The room was packed with desks and people — no place to stand except on the platform. When they would have a space cleared for the arrival of the heating stove in the late fall, before the stove got there, I would always joke “Oh! You’ve finally made a space for me to stand! Thank you!” The students loved that. I wasn’t that much older than the kids in those days, so the girls would blush and whisper and giggle and drop pencils when I came into the room or passed nearby.
Part of my job, too, was to suggest alternative ways to say certain parts of the sentences, and the students would eagerly copy those down. But I always had to watch the Japanese teacher, who stood at the back. There were ways that we actually say things in the States that would have been marked wrong on a Japanese college entrance exam. If the teacher gave me a shake of the head, I would say “Wait! Cancel that!” and the students would smile and note that they’d just learned some “forbidden” English.
There’s just one thing left to say in this post. You may have been wondering about the nostalgic tone of the last couple entries here. There’s a reason for that. After twenty-two years in Japan, I have made the decision to relocate to my homeland.

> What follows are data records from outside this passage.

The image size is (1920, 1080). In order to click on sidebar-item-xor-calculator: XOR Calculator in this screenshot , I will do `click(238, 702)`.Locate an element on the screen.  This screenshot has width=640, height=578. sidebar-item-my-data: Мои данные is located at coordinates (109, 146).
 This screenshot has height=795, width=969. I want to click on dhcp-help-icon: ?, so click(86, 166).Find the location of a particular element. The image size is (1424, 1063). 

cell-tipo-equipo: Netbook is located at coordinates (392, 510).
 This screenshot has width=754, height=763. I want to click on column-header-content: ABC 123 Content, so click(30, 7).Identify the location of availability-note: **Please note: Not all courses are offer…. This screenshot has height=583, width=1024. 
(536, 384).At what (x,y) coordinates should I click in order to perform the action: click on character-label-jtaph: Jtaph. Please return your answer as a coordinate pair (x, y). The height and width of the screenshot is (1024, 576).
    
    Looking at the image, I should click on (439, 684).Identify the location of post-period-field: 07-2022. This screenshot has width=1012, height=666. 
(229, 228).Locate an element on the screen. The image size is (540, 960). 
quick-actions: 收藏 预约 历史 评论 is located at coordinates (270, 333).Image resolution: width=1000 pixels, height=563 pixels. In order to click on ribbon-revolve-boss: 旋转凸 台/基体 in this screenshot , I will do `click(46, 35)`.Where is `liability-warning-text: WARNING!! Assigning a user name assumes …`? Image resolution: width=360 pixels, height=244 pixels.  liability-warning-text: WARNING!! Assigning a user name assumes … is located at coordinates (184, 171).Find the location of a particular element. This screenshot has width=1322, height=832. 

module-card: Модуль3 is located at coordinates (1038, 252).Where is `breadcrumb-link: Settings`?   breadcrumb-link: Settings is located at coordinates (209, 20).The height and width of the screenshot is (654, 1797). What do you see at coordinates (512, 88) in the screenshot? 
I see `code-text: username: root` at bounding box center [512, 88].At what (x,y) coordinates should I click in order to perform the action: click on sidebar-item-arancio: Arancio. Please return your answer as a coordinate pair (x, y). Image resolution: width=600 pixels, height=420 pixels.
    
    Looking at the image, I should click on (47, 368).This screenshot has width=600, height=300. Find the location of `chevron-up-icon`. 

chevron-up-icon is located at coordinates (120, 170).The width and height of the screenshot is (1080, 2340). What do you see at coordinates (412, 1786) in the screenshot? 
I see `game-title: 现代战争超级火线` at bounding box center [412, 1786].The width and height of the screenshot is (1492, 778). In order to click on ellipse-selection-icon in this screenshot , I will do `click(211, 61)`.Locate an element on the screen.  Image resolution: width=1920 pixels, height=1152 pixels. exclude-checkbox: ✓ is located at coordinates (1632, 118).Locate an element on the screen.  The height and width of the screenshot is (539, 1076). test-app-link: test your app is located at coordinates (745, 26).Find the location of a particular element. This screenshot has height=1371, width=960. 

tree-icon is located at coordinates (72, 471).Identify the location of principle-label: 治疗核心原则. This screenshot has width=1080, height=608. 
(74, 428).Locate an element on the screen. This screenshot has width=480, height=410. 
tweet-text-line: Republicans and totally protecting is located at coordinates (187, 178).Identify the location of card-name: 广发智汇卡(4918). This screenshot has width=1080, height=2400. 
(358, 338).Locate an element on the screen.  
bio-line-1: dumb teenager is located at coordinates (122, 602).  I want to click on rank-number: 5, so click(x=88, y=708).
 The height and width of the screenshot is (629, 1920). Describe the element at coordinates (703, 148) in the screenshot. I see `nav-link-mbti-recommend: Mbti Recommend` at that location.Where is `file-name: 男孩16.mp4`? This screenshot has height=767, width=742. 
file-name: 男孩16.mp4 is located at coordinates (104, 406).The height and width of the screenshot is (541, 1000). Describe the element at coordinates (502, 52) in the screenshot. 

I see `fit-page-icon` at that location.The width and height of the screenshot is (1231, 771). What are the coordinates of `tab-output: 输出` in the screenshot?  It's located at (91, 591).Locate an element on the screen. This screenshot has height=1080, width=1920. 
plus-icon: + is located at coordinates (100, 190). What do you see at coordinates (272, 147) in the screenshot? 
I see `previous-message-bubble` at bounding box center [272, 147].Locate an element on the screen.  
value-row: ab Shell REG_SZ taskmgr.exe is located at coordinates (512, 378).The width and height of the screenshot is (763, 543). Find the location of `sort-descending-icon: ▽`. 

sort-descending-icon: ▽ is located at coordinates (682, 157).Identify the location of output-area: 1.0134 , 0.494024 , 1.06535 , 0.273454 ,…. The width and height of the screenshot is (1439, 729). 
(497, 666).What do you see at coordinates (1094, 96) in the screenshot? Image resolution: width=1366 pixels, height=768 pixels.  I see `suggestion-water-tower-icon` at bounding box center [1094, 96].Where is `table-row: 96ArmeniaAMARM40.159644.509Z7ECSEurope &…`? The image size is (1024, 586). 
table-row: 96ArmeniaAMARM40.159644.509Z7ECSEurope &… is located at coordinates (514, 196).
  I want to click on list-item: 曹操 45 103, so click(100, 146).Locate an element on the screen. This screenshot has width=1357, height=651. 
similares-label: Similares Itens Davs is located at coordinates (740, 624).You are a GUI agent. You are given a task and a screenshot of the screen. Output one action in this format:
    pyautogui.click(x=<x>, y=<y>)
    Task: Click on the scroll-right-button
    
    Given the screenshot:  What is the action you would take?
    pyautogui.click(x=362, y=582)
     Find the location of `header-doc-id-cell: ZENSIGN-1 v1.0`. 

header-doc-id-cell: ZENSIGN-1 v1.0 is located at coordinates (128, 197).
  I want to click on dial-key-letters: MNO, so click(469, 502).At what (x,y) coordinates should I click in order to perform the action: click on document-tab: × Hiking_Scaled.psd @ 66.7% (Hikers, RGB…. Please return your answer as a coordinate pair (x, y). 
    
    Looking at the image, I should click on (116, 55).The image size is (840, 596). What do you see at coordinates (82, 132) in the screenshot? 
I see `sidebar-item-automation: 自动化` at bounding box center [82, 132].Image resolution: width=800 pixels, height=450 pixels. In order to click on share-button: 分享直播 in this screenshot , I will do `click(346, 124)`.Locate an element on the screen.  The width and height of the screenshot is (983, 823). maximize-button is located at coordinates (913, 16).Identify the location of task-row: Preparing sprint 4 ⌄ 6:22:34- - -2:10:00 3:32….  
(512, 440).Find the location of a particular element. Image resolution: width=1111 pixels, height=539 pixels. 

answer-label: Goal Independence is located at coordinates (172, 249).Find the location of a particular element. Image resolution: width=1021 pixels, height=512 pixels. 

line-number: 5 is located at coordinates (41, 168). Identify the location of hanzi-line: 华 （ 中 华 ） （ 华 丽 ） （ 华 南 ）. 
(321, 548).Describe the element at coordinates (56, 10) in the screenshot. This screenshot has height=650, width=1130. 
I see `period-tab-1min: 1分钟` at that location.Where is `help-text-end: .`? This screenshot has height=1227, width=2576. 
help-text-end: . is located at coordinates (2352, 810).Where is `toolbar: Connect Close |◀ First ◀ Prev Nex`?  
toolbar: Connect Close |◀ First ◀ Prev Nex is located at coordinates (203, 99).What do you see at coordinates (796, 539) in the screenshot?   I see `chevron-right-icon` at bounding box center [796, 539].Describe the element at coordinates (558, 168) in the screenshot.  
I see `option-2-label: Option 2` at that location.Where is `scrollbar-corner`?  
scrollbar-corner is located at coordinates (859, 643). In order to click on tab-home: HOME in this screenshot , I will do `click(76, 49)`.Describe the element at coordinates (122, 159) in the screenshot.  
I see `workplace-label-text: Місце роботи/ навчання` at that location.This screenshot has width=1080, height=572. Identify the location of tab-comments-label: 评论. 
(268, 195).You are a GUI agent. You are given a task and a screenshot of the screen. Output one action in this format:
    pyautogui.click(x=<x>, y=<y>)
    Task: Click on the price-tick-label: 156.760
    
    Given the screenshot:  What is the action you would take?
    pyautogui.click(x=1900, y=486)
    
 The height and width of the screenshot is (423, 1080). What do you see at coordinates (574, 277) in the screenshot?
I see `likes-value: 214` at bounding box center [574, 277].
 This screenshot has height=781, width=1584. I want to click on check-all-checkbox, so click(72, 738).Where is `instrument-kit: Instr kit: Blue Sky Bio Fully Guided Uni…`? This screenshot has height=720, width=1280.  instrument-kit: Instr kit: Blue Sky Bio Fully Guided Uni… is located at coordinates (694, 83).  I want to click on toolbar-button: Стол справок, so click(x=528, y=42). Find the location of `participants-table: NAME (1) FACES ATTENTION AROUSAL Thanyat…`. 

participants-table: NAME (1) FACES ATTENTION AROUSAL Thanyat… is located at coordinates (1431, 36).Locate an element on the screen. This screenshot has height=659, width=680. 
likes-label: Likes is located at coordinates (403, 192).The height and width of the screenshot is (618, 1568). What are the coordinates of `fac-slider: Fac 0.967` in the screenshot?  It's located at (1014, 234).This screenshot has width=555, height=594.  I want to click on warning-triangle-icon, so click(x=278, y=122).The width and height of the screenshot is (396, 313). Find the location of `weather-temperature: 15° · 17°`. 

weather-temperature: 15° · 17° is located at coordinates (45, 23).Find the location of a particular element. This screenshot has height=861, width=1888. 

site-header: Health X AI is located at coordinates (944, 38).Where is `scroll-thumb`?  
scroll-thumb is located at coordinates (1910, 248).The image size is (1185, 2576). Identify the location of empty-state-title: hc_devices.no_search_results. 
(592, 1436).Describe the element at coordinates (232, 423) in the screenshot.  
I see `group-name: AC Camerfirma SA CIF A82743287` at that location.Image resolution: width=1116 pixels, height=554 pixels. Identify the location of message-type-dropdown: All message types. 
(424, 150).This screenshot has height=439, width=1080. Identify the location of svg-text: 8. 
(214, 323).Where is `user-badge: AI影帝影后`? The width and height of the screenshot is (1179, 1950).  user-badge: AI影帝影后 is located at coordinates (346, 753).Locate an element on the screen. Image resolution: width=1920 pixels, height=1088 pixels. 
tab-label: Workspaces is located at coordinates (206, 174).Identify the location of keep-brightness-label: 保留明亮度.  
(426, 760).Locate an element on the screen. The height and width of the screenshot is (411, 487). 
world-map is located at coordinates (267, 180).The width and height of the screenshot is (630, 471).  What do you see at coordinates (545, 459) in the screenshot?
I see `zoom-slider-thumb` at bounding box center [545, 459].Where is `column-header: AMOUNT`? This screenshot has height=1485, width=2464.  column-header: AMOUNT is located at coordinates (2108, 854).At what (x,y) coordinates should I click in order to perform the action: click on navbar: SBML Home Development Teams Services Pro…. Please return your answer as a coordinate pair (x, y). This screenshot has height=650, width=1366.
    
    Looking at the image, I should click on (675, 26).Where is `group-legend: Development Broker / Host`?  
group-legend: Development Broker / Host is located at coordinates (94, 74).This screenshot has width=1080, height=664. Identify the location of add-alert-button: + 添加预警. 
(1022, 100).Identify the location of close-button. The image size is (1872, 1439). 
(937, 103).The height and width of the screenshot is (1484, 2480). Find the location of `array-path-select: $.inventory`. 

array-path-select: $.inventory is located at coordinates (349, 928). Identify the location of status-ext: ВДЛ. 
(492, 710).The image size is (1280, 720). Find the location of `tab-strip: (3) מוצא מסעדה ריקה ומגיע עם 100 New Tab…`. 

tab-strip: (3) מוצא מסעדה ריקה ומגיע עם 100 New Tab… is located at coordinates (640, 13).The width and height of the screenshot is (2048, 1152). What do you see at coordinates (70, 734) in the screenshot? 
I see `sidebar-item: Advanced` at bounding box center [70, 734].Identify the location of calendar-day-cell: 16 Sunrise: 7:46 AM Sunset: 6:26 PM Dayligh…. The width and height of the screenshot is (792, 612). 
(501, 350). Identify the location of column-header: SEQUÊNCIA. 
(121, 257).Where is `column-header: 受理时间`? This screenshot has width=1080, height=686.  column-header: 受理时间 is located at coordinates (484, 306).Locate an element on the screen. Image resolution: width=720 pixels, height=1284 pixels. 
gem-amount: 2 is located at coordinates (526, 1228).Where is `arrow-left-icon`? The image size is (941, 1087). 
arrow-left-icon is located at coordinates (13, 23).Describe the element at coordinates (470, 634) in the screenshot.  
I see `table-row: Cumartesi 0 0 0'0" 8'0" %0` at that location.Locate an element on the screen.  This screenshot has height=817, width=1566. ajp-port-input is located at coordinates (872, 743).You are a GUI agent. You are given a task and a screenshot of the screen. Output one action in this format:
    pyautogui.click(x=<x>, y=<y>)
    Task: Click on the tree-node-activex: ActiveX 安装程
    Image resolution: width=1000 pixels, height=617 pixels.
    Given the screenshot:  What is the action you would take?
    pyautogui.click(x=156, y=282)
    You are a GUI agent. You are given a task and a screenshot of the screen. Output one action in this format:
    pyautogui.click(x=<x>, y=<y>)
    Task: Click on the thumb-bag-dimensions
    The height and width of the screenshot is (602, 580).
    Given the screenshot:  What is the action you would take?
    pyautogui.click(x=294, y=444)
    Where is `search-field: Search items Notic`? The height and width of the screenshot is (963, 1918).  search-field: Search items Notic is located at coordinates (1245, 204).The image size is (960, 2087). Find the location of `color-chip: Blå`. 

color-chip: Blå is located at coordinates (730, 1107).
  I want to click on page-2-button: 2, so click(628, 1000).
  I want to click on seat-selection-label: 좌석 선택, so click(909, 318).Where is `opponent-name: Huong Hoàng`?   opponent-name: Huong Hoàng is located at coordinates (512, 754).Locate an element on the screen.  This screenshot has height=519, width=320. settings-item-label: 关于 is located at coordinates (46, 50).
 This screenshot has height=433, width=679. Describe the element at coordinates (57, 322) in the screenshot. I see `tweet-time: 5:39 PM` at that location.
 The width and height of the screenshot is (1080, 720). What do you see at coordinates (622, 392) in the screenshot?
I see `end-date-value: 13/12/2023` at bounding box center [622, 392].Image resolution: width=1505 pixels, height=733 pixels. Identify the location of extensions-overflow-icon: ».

There’s no calamity, no scandal — it’s just time. Nor is it sudden: this is a decision I’ve been feeling my way toward for close to ten years. The little signs and “nudges” have been steadily accumulating, and . . . well, it’s just, as I said, time. Leaving here is extremely difficult, but I am convinced I’m doing the right thing.
I am returning to the States two days from now. It may be a little while before I can post again, so please be patient. And be assured that, Lord willing and I have safe travels, the blog will most certainly continue. There will be new adventures to chronicle, new points to discuss as the writing life goes on!
I appreciate your prayers for fair winds and happy journeys.